Starting with the line that contains "What do you see at coordinates (764, 385)" and going on through the line that contains "Image resolution: width=805", write those lines out again with "Find the location of a particular element" switched to "Locate a specific element" and everything else left unchanged.

Stored data
_ _ _ _ _ _ _

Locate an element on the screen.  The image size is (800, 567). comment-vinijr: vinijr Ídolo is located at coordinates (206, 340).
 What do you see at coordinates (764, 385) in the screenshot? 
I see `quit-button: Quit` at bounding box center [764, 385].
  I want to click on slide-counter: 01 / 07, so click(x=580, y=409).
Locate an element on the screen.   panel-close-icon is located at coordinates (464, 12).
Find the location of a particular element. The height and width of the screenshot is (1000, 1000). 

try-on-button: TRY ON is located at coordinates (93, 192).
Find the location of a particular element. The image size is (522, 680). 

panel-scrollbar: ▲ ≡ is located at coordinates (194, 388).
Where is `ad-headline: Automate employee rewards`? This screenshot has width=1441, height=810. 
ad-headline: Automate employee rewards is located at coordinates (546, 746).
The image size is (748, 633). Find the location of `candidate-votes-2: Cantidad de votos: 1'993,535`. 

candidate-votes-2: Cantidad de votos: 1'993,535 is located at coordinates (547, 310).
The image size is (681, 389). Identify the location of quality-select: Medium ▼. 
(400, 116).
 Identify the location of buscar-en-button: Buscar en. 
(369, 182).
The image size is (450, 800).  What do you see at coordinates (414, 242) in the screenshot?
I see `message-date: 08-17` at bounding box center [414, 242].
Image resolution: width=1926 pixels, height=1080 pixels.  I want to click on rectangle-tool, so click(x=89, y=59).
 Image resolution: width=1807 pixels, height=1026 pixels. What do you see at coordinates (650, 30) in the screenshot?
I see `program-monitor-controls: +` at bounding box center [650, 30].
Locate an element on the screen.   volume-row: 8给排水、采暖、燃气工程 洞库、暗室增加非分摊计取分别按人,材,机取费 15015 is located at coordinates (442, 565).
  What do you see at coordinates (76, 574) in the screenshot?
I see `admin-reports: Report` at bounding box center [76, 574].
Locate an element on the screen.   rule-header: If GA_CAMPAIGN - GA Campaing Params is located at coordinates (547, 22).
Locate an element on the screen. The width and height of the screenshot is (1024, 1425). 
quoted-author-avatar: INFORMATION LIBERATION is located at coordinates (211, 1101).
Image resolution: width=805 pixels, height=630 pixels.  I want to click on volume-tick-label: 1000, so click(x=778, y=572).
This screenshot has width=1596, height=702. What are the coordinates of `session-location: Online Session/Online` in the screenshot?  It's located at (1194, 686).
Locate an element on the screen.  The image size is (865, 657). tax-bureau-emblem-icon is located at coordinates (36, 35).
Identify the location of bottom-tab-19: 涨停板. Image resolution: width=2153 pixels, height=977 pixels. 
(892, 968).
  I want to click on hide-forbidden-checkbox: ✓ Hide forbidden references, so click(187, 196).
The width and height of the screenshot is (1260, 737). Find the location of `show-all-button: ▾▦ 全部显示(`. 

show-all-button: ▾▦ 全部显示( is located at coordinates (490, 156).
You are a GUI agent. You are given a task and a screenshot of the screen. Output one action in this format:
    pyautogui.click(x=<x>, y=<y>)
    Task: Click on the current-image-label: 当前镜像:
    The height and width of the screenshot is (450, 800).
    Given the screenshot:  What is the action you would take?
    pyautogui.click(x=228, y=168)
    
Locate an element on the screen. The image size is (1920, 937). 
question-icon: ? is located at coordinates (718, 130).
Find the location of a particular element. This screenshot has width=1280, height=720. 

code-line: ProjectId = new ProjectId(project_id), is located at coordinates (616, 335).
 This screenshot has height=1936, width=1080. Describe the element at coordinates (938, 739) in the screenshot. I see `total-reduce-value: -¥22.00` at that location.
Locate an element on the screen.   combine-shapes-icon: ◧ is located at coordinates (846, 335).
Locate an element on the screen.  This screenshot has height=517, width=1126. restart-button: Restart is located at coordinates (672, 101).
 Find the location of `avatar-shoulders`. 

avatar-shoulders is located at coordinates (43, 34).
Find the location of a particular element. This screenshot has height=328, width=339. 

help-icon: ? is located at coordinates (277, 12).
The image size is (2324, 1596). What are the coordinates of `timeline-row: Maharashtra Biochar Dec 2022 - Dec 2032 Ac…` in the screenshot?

_ _ _ _ _ _ _

Task solution >>
 What do you see at coordinates (764, 385) in the screenshot? 
I see `quit-button: Quit` at bounding box center [764, 385].
  I want to click on slide-counter: 01 / 07, so click(x=580, y=409).
Locate an element on the screen.   panel-close-icon is located at coordinates (464, 12).
Locate a specific element. The height and width of the screenshot is (1000, 1000). 

try-on-button: TRY ON is located at coordinates (93, 192).
Locate a specific element. The image size is (522, 680). 

panel-scrollbar: ▲ ≡ is located at coordinates (194, 388).
Where is `ad-headline: Automate employee rewards`? This screenshot has width=1441, height=810. 
ad-headline: Automate employee rewards is located at coordinates (546, 746).
The image size is (748, 633). Find the location of `candidate-votes-2: Cantidad de votos: 1'993,535`. 

candidate-votes-2: Cantidad de votos: 1'993,535 is located at coordinates (547, 310).
The image size is (681, 389). Identify the location of quality-select: Medium ▼. 
(400, 116).
 Identify the location of buscar-en-button: Buscar en. 
(369, 182).
The image size is (450, 800).  What do you see at coordinates (414, 242) in the screenshot?
I see `message-date: 08-17` at bounding box center [414, 242].
Image resolution: width=1926 pixels, height=1080 pixels.  I want to click on rectangle-tool, so click(x=89, y=59).
 Image resolution: width=1807 pixels, height=1026 pixels. What do you see at coordinates (650, 30) in the screenshot?
I see `program-monitor-controls: +` at bounding box center [650, 30].
Locate an element on the screen.   volume-row: 8给排水、采暖、燃气工程 洞库、暗室增加非分摊计取分别按人,材,机取费 15015 is located at coordinates (442, 565).
  What do you see at coordinates (76, 574) in the screenshot?
I see `admin-reports: Report` at bounding box center [76, 574].
Locate an element on the screen.   rule-header: If GA_CAMPAIGN - GA Campaing Params is located at coordinates (547, 22).
Locate an element on the screen. The width and height of the screenshot is (1024, 1425). 
quoted-author-avatar: INFORMATION LIBERATION is located at coordinates (211, 1101).
Image resolution: width=805 pixels, height=630 pixels.  I want to click on volume-tick-label: 1000, so click(x=778, y=572).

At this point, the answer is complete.